Johnnie Kerr

It is easy being green

<em>Johnnie Kerr</em> on how one school’s efforts to overhaul its ancient heating system will end up saving both energy and money

issue 06 September 2014

The problem with going green, I’m told, is that it often means spending a great deal of money on lots of equipment that could at any moment be rendered obsolete. When it comes to renewable energy, scepticism abounds. But the outcome of this cynicism is that our efforts to be greener have been incremental at best, and symbolic at worst. Just before I left school seven years ago we were told that all bedrooms were to be fitted with low-energy light bulbs. The school would reduce its carbon footprint a trifle, while also saving a bit of money (or vice versa). I remember thinking at the time that this was less an initiative than a gesture — a head-fake towards social responsibility to soothe their conscience.

The fact remains, though, that going green, really green, is still a pressing obligation that institutions can ill-afford to ignore.

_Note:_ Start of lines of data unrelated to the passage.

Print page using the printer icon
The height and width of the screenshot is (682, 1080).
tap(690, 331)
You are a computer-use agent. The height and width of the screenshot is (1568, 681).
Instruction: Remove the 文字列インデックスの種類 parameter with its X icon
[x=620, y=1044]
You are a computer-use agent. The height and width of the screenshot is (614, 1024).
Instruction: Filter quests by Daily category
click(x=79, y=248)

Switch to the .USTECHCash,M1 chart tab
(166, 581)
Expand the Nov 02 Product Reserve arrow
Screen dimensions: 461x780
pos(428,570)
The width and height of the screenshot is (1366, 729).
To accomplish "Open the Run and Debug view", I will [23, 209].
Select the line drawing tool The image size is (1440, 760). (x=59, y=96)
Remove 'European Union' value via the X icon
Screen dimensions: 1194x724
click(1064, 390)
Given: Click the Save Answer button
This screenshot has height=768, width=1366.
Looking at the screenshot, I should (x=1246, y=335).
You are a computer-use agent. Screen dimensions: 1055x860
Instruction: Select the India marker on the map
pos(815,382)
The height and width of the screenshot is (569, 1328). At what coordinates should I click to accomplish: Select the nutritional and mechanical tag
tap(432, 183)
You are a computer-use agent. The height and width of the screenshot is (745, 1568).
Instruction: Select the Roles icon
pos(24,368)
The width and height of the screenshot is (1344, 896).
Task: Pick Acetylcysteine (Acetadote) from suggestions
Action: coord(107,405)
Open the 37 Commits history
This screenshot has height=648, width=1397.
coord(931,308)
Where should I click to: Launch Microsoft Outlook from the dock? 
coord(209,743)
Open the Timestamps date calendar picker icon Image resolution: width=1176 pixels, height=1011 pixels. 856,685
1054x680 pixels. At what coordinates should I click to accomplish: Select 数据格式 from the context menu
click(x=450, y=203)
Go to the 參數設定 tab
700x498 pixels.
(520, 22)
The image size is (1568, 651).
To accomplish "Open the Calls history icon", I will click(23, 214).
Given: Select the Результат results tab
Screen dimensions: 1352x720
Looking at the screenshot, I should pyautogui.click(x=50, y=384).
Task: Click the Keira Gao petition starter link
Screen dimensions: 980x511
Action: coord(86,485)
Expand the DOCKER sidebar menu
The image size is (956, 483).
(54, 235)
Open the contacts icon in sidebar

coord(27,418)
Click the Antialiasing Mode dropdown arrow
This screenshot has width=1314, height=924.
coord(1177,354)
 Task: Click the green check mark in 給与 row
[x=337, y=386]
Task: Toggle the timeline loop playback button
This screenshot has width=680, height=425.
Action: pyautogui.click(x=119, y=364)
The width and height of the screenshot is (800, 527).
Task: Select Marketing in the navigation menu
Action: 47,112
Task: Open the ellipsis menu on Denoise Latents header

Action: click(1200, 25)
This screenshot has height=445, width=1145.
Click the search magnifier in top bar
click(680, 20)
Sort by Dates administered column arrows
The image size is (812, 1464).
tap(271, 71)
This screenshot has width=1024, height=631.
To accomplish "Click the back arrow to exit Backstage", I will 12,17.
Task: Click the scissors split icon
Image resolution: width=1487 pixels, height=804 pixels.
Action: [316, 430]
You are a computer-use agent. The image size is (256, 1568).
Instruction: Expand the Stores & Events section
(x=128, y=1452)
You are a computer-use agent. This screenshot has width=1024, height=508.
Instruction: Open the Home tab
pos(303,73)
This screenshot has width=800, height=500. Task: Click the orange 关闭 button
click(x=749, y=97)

What can be said, then, of a small boarding school attempting, at one stroke, to reduce its annual carbon emissions by nearly 70 per cent, and all without spending a penny? I speak of St Mary’s Shaftes-bury, a Catholic girls’ school in 55 acres of Wiltshire which this summer set in motion the most thorough green initiative ever attempted by an independent British school.

Its transformation will be extreme, to say the least. The main building and estate of St Mary’s date back to the 1880s, and since that time very few of its energy facilities have undergone what you might call ‘diligent modernisation’. Off the grid for gas, the school has had to rely instead on oil and LPG (liquid petroleum gas) for decades. Many of its boilers were installed in the 1960s.

All this is about to change. When the girls of St Mary’s return for the Christmas term, they’ll find themselves in one of the greenest schools in the country, its roofs replete with solar panelling and its buildings heated by a vast biomass boiler.